Fig. 3: BCAA-induced metabolic reprogramming in podocyte.

a RNA sequencing of differentiated MPC-5 podocytes treated with HG or HG plus 3 mM BCAAs (HG/BCAA) (leucine: isoleucine: valine =1:1:1) for 24 h. We show the top 7 upregulated pathways (red) and the top 7 downregulated pathways (green) using Gene Ontology (GO) and modified Fisher’s exact test. b The mRNA expression in primary podocytes (upper, n = 6) and isolated glomeruli from mice (lower, n = 5 mice for Tubb2b in all groups; n = 5 mice for Tuba4a in HF and HF/paired groups; n = 6 mice for others). c Representative immunofluorescence images of F-actin expression in MPC-5 podocytes. d Heatmap of the top 33 genes from (a) with cutoff of p < 0.05 and a fold change ≥ 2 (Mann–Whitney U test). The numbers on the right indicate the fold changes. e The mRNA expression in primary podocytes (upper) and isolated glomeruli from mice (lower), n = 6. f Graphical representation of genes involved in de novo serine biosynthesis and one-carbon metabolism. g Representative Western blots of key protein in the serine and folate biosynthetic pathway in both primary podocytes (n = 4) and isolated glomeruli from mice (n = 4 mice per group). h Upper, extracellular acidification rate (ECAR) in cultured primary podocytes; bottom, statistical analyses of post-glucose, post-oligomycin A and reserved capacity in ECAR, n = 5. i Upper, oxygen consumption rate (OCR) of primary podocytes; bottom, statistical analyses of baseline respiratory capacity, ATP-coupled respiratory capacity, maximum respiratory capacity and reserve respiratory capacity in the OCR. 2-DG, 2-deoxyglucose. FCCP, cyanide-4-(trifluoromethoxy) phenylhydrazone. RE, rotenone. Resp, respiration. n = 5. j Heatmap of the relative abundance of the carbon-13 (¹³C)-labeled main metabolites from uniformly carbon-13-labeled glucose ([U-¹³C6] glucose) (25 mM) treated primary podocytes.
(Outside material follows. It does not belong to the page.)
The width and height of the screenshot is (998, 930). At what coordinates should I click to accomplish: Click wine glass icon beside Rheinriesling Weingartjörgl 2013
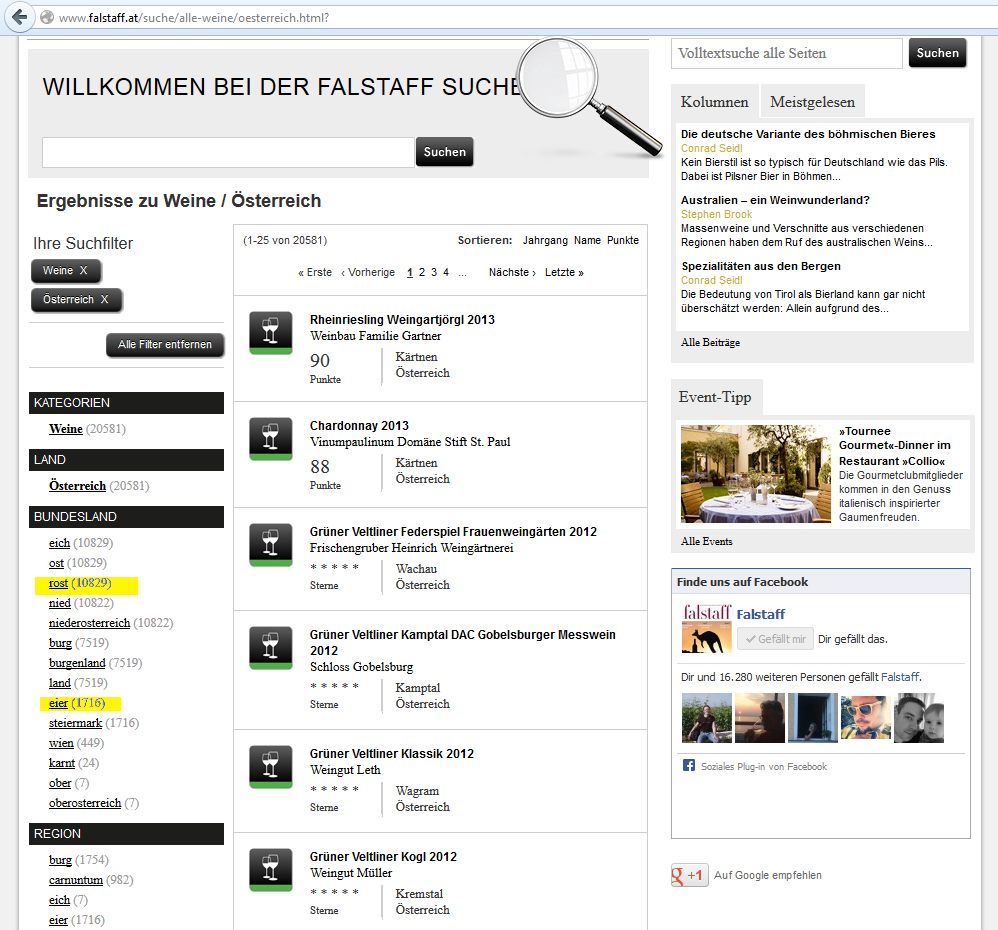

GAP, glyceraldehyde-3-phosphate; DHAP, dihydroxyacetone phosphate; 3-PG, 3-phosphoglycerate; α-KG, alpha-ketoglutarate. k Incorporation of ¹³C from [U-¹³C6] glucose (25 mM) into the indicated metabolites at 6 h in primary podocytes. n = 3. l Schematic metabolic map of [U-¹³C6]-labeled glucose metabolism. The data were presented as mean ± SD, and analyzed by unpaired two-tailed Student’s t test (a, b upper, d, e upper, h, i, and k) or one-way ANOVA (b bottom, e bottom).